Two finite sets have `m` and `n` elements . The total number of subsets of the first set is `56` more than the total number of subsets of the second set , the values of `m` and `n` are

To solve the problem, we need to find the values of \( m \) and \( n \) such that the total number of subsets of the first set (with \( m \) elements) is 56 more than the total number of subsets of the second set (with \( n \) elements). ### Step-by-step Solution: 1. **Understanding the Number of Subsets**: The number of subsets of a set with \( k \) elements is given by \( 2^k \).
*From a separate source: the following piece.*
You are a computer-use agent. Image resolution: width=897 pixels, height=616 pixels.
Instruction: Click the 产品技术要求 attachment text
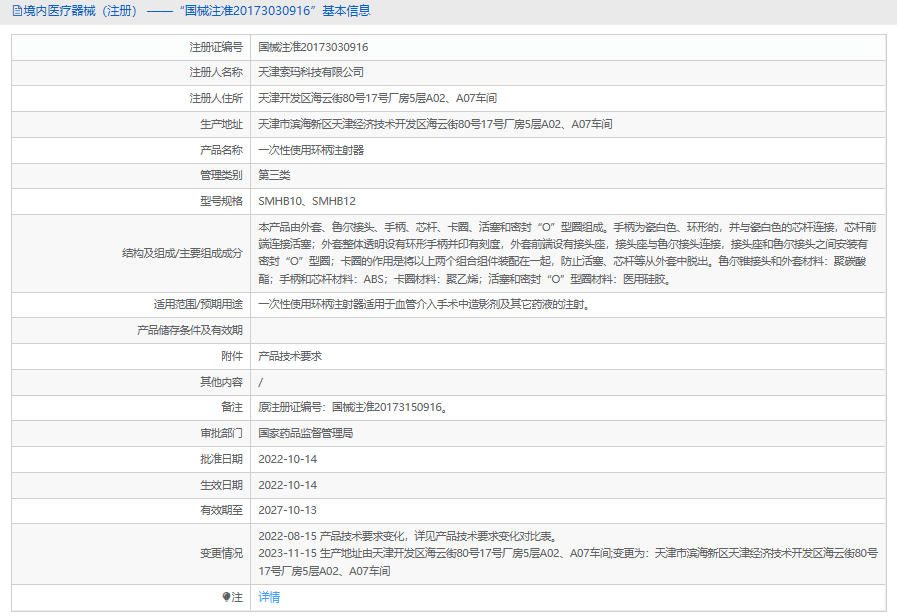click(x=290, y=356)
Therefore, for the first set with \( m \) elements, the number of subsets is \( 2^m \), and for the second set with \( n \) elements, the number of subsets is \( 2^n \). 2. **Setting Up the Equation**: According to the problem, we have: \[ 2^m = 2^n + 56 \] 3. **Rearranging the Equation**: We can rearrange the equation to express it in a more manageable form: \[ 2^m - 2^n = 56 \] 4. **Factoring the Left Side**: We can factor the left side: \[ 2^n (2^{m-n} - 1) = 56 \] 5. **Finding Possible Values**: Since \( 56 = 2^3 \times 7 \), we can set \( 2^n \) to be one of the factors of 56. The possible values for \( 2^n \) are \( 1, 2, 4, 8, 16, 32 \). - If \( 2^n = 8 \) (which means \( n = 3 \)): \[ 2^n (2^{m-n} - 1) = 8(2^{m-3} - 1) = 56 \] \[ 2^{m-3} - 1 = 7 \implies 2^{m-3} = 8 \implies m - 3 = 3 \implies m = 6 \] 6. **Conclusion**: The values of \( m \) and \( n \) are \( m = 6 \) and \( n = 3 \). ### Final Answer: The values of \( m \) and \( n \) are \( m = 6 \) and \( n = 3 \).